Supplied material:
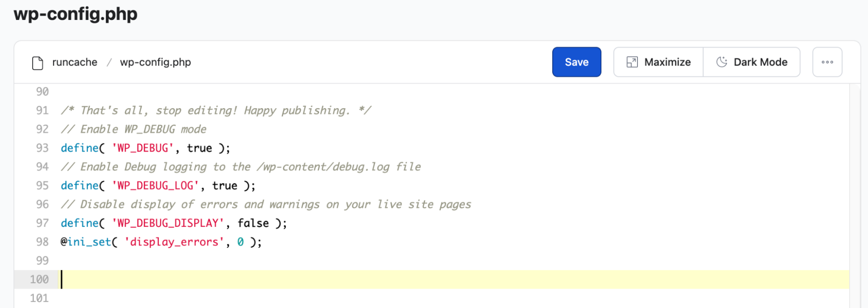Click the Happy publishing comment line
The image size is (868, 308).
pyautogui.click(x=216, y=111)
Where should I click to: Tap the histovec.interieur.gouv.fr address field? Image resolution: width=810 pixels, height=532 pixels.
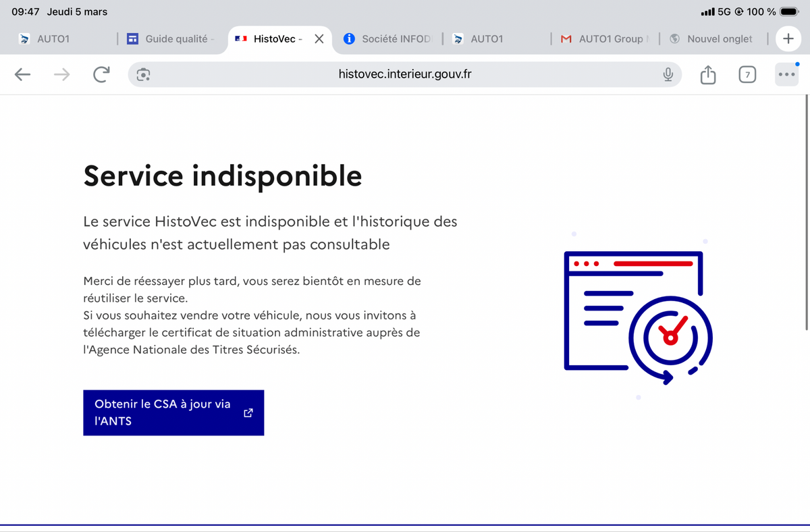pos(405,74)
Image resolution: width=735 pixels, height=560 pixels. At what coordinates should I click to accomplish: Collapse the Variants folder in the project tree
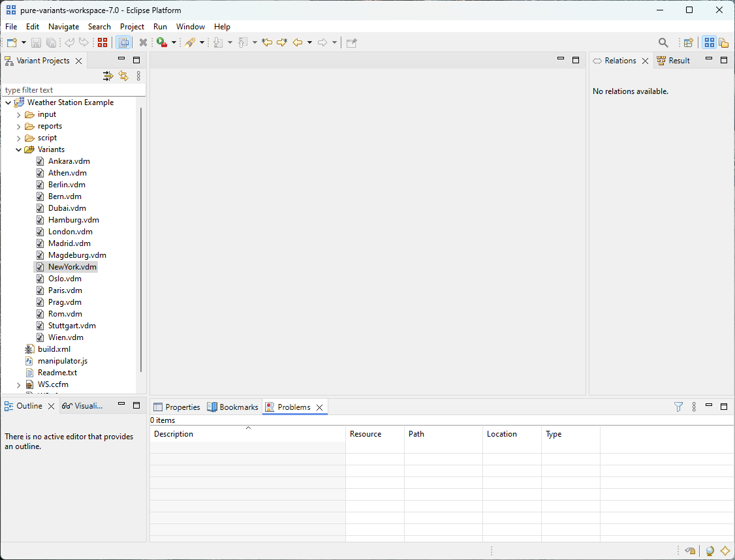(18, 149)
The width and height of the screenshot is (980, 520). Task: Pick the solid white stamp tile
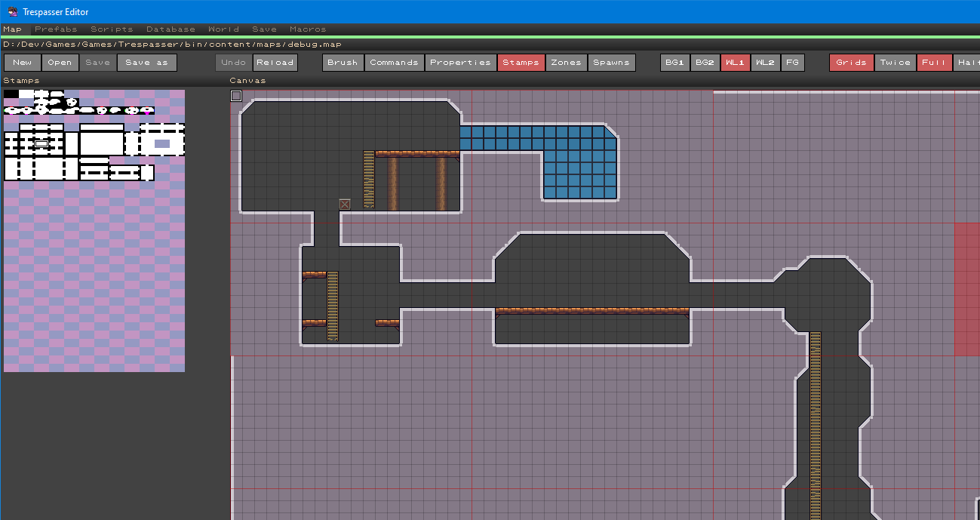26,94
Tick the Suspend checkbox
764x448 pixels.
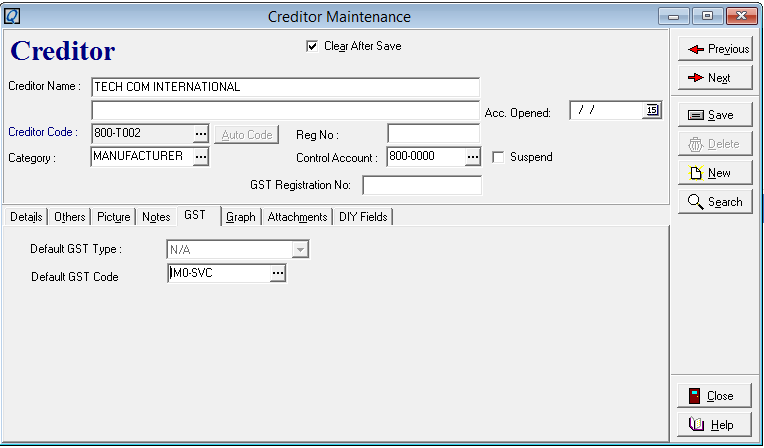pos(498,157)
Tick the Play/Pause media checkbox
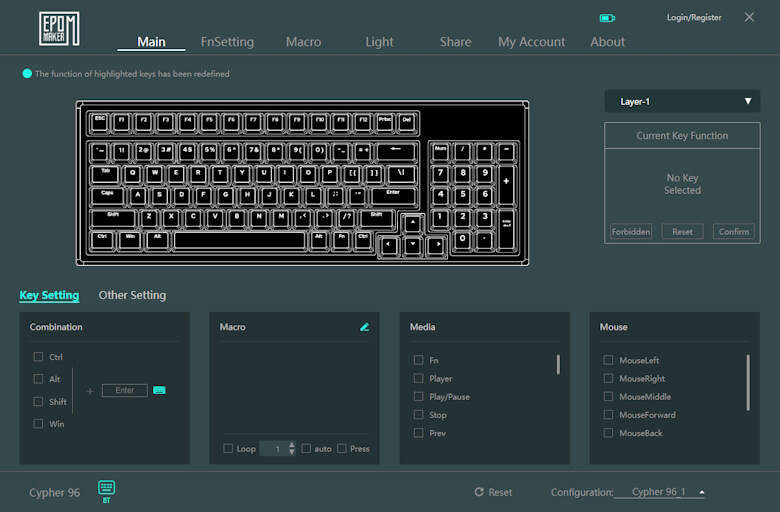 point(418,397)
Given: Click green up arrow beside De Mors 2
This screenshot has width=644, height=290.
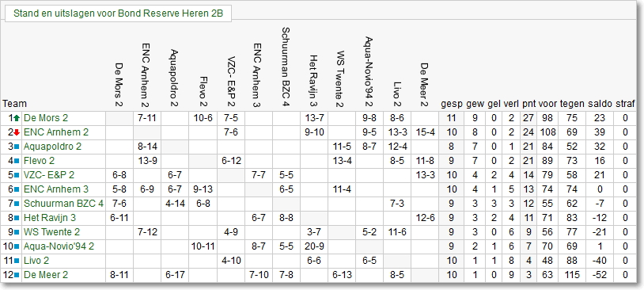Looking at the screenshot, I should coord(17,119).
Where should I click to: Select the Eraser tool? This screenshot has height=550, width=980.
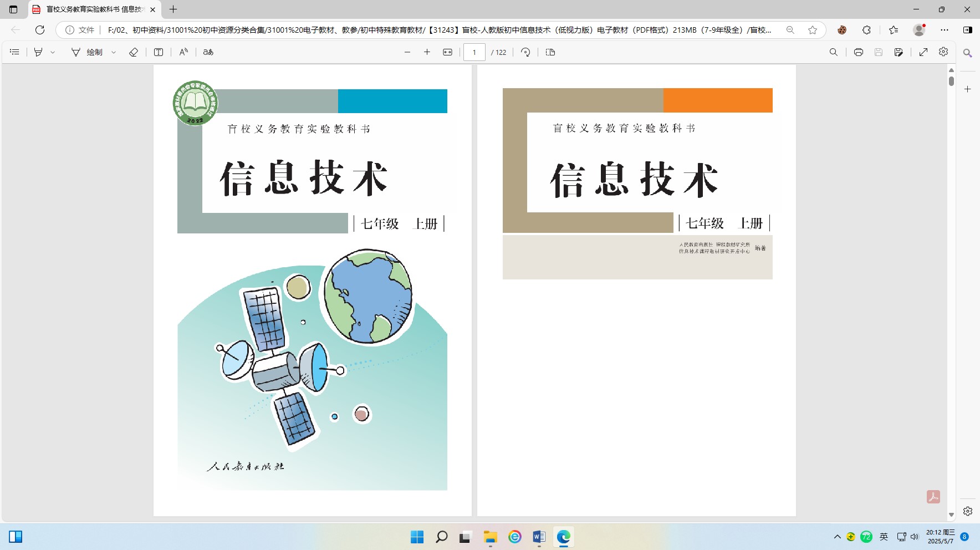(x=134, y=52)
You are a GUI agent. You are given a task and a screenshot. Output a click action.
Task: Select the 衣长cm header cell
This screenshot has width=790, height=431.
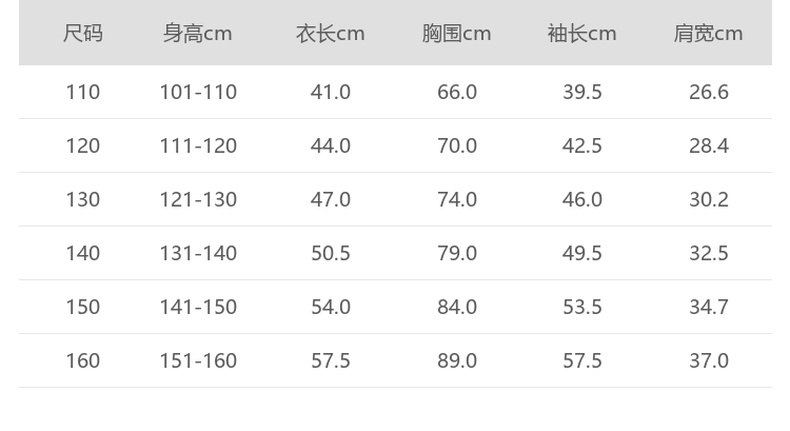point(330,34)
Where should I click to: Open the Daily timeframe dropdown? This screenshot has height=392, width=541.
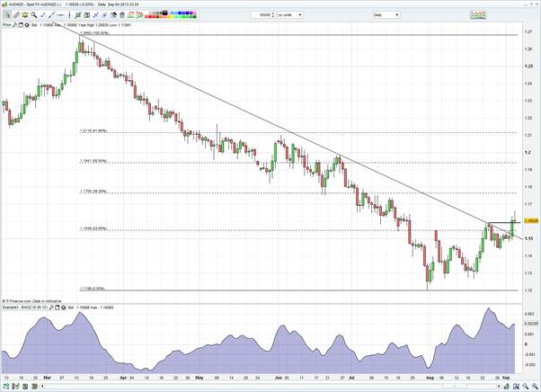click(x=395, y=15)
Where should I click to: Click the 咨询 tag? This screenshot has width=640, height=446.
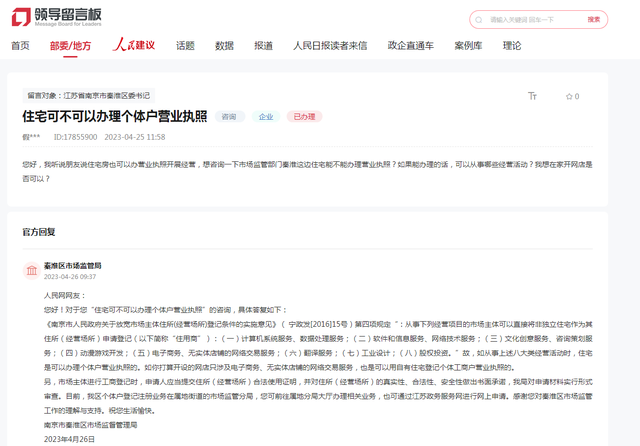(229, 117)
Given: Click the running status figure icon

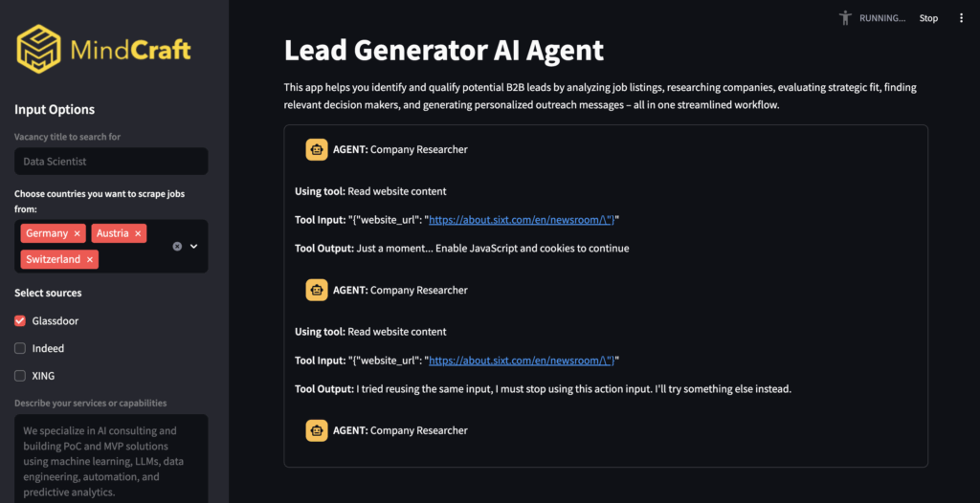Looking at the screenshot, I should pyautogui.click(x=846, y=18).
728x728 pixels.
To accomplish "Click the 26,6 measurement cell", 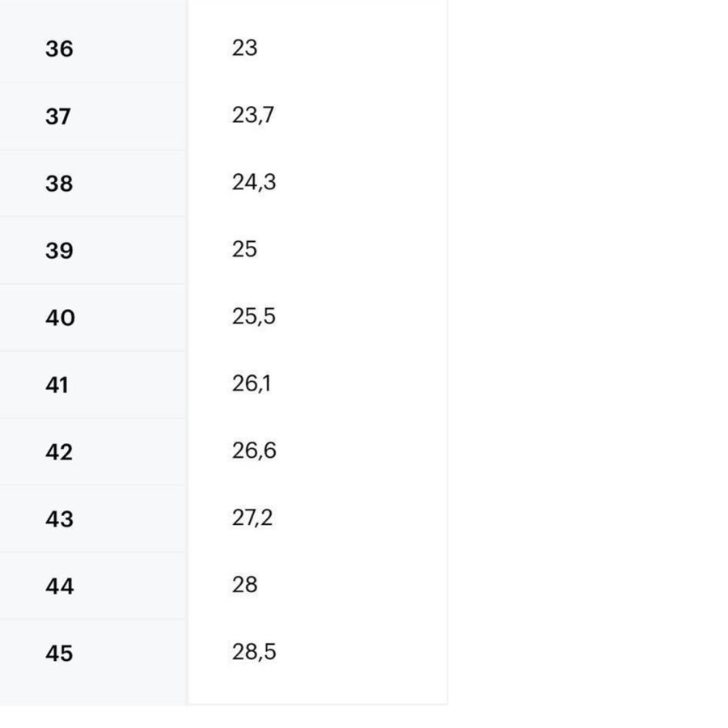I will [x=254, y=451].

What is being asked: Leaving out all pictures, set down exactly the lines of the material above, from the line with "Where should I click to: Select" to the line with "Task: Select the 衣长cm header cell" inclusive, and no others.

Output of the exercise:
Where should I click to: Select the Eraser tool? This screenshot has height=550, width=980.
(x=134, y=52)
You are a GUI agent. You are given a task and a screenshot. Output a click action.
Task: Select the 衣长cm header cell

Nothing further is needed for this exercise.